* [Work required] Copy the entries starting at the line that contains "The height and width of the screenshot is (431, 880)." and ending at the line that contains "point(16,240)", swapping "Collapse" for "Expand" and leaving everything else as it is.

* [Input rows]

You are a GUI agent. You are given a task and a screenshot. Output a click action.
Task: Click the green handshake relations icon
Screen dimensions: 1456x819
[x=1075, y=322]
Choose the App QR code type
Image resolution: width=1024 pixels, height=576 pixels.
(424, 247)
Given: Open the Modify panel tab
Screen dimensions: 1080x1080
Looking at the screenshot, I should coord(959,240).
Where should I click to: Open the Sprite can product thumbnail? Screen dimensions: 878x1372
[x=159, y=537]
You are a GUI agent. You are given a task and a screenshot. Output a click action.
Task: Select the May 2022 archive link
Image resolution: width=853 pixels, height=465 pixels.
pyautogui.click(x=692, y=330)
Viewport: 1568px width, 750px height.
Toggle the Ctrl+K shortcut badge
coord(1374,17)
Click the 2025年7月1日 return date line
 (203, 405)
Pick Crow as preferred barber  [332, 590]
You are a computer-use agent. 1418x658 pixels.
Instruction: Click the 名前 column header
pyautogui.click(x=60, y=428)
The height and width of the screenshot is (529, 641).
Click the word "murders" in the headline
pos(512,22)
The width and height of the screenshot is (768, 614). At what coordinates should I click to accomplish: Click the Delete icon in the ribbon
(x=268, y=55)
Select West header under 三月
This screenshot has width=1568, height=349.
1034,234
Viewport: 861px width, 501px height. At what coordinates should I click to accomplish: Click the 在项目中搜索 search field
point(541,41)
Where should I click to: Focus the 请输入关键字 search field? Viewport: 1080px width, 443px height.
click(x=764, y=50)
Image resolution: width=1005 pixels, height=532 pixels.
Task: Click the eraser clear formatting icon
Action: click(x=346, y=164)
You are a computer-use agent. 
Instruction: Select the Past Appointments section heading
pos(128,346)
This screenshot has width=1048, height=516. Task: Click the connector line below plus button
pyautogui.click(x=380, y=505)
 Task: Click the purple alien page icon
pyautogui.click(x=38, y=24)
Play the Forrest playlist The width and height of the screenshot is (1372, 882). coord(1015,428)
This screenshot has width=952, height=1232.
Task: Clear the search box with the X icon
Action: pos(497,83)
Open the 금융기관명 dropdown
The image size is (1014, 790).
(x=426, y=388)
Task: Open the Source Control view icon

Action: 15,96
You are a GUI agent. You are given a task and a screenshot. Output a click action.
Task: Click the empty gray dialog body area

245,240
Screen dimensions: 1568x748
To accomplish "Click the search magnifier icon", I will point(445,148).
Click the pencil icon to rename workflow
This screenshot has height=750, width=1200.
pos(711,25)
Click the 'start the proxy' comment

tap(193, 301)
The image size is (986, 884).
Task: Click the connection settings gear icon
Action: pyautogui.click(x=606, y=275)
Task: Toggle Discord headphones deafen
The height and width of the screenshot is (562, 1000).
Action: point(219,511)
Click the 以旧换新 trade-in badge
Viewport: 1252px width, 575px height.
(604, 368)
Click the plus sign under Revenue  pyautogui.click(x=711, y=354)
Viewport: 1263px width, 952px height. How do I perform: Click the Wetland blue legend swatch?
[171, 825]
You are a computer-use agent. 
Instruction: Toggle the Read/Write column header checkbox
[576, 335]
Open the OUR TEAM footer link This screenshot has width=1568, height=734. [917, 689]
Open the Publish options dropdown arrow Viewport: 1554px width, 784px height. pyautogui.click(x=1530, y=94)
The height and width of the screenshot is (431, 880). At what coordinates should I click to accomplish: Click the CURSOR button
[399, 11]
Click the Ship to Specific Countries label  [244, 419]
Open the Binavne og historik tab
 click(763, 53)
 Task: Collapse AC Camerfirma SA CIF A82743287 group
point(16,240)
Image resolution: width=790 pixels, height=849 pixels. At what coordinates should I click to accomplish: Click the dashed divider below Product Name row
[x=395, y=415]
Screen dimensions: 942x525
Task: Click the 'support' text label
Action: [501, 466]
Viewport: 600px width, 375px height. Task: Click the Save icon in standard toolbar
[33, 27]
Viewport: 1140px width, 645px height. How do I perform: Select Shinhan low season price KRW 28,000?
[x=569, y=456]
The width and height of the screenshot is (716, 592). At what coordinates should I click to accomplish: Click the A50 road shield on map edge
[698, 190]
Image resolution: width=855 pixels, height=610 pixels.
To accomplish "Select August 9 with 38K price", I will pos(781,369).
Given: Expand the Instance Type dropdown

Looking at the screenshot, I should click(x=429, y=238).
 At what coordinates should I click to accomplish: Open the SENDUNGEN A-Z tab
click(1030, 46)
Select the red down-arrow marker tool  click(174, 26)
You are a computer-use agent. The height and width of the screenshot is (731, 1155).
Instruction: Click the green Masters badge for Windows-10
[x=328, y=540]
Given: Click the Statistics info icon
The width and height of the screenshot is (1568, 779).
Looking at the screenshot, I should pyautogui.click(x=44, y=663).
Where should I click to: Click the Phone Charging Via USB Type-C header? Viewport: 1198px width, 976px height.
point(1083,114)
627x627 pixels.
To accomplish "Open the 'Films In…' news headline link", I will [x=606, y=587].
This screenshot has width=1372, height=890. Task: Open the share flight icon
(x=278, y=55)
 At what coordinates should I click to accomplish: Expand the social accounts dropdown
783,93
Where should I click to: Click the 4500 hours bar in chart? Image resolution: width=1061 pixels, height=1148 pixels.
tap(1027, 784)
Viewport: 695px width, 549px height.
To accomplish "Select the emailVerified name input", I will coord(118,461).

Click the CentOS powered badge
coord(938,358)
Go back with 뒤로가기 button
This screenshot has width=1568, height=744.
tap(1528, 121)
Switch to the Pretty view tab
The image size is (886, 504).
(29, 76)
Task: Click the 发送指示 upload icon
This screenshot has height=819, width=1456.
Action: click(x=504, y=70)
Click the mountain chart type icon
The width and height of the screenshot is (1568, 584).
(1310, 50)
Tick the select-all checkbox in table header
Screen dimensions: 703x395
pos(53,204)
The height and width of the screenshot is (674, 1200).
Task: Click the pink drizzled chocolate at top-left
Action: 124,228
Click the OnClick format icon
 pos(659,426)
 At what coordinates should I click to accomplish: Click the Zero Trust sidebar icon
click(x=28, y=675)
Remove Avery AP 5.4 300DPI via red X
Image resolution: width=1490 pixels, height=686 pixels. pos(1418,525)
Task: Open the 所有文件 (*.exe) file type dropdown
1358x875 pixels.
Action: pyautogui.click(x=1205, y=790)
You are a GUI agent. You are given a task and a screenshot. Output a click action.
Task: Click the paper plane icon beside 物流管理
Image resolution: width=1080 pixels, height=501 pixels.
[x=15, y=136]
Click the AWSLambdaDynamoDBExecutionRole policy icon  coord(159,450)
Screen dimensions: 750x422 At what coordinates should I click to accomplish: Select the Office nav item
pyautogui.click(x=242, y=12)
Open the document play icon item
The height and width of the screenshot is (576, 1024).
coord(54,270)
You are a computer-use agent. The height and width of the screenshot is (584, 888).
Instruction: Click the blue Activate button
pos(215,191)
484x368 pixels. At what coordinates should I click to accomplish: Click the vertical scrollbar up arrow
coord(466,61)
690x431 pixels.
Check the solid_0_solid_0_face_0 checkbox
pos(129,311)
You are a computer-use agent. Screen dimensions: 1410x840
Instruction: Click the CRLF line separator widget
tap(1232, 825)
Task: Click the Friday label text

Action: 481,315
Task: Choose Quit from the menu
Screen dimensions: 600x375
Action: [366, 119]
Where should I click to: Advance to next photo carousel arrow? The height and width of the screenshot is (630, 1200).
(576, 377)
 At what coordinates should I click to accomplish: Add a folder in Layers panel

* [Exercise answer]
The height and width of the screenshot is (431, 880). At what coordinates should I click to accomplish: Click the CURSOR button
[399, 11]
Click the Ship to Specific Countries label  [244, 419]
Open the Binavne og historik tab
 click(763, 53)
 Task: Expand AC Camerfirma SA CIF A82743287 group
point(16,240)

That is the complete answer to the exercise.